読む文章 |
説明

飲料用容器の栓体

【課題】ボタン操作部材の外観面が比較的大きくなった場合でも、ボタン操作部材のみが押されて蓋体が開かなくなることを防止し、蓋体開作動の確実性を増す。ボタンを押す部分の視認性を向上し、かつ蓋体を開く操作が簡便かつ確実に行うことができ、目視性、操作感を向上する。
【解決手段】蓋体12を閉状態に保持するロック機構17を備え、蓋体12に係合片35を設け、ロック機構17のロックボタン19は、係合部29を備えたボタン本体部材26と、このボタン本体部材26に取り付けられるボタン操作部材27とを備え、ロックボタン19を係合方向に付勢するスプリング49を有し、ボタン操作部材27がスプリング49のみならず、ボタン本体部材26に強制嵌合されているため、ボタン操作部材27のみを押しても、確実にボタン本体部材26もボタン操作部材27に伴って動くため、蓋体12を確実に開くことができる。

【発明の詳細な説明】
【技術分野】
【0001】
本発明は、ロック機構を備えた蓋付き飲料容器に関するものである。
【背景技術】
【0002】
飲料用容器の栓体として、飲料用の容器本体と、この容器本体の開口に被着される栓体と、栓体に設けられた口部と、前記栓体に回動自在に蓋ヒンジ部により軸支され前記口部を開閉する蓋と、前記栓体の蓋ヒンジ部の180度反対側に回動自在にロック回動軸により軸支されて前記蓋を閉状態に保持するロックボタンを有する飲料容器において、前記栓体の前記ロック回動軸に同軸状に軸支され前記蓋を閉状態に保持する第2のロック部材を設け、前記ロックボタンは、上部に第1の係止部を有すると共に、下部に押動部を有し、中間部には横向に貫通した第1の軸孔が設けられ、前記取付部に設けた水平方向の前記ロック回動軸にて回動可能に支持され、前記蓋の蓋ヒンジ部の反対側には、第1の係止部が係止可能な第1の係止受け部を設け、前記押動部の裏側と前記取付部との間に付勢手段を設け、この付勢手段により第1の係止部をロック状態方向に付勢したもの(特許文献1)などが知られている。この特許文献1では意匠外観性が向上するばかりではなく、押す場所の視認性が向上されている。さらにその場所が付勢手段により付勢される場所で力学的にも合理的である。
【先行技術文献】
【特許文献】
【0003】
【特許文献1】特開2010−23854号公報
【発明の概要】
【発明が解決しようとする課題】
【0004】
前記特許文献1では、ボタン操作部材である押動部の外観面(操作面)が比較的小さいため、ロックボタンの下部を押した際に押動部のみが押されることはないが、押動部の外観面が大きくなると、ロックボタンの下部を押した際に、ロックボタンと別体の押動部のみが内側に押され、第1の係止部が蓋の係合片から離脱せずに、蓋が開かなくなる虞がある。

集めたデータ |
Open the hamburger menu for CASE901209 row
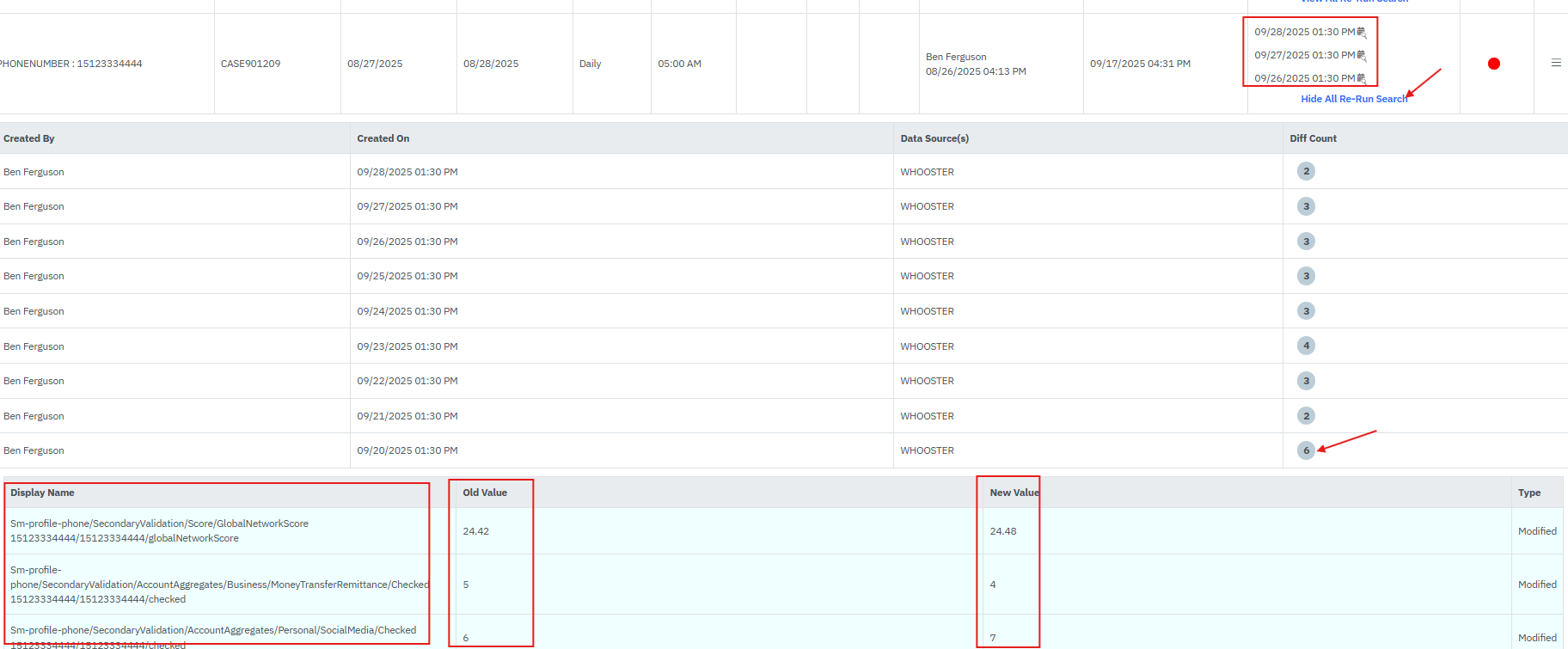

やること |
#1 読む文章の【解決手段】に符号つきで出てくる部品を、符号と一緒にすべて書き出してください。
#2 読む文章の【解決手段】では、ボタン操作部材27だけを押しても蓋体12を確実に開くことができるとされています。その理由を文章に沿って説明してください。

各問の答え |
#1 蓋体12、ロック機構17、係合片35、ロックボタン19、ボタン本体部材26、係合部29、ボタン操作部材27、スプリング49

#2 ボタン操作部材27は、スプリング49だけでなく、ボタン本体部材26にも強制嵌合されています。そのため、ボタン操作部材27だけを押しても、ボタン本体部材26がそれに伴って確実に動き、蓋体12を確実に開くことができます。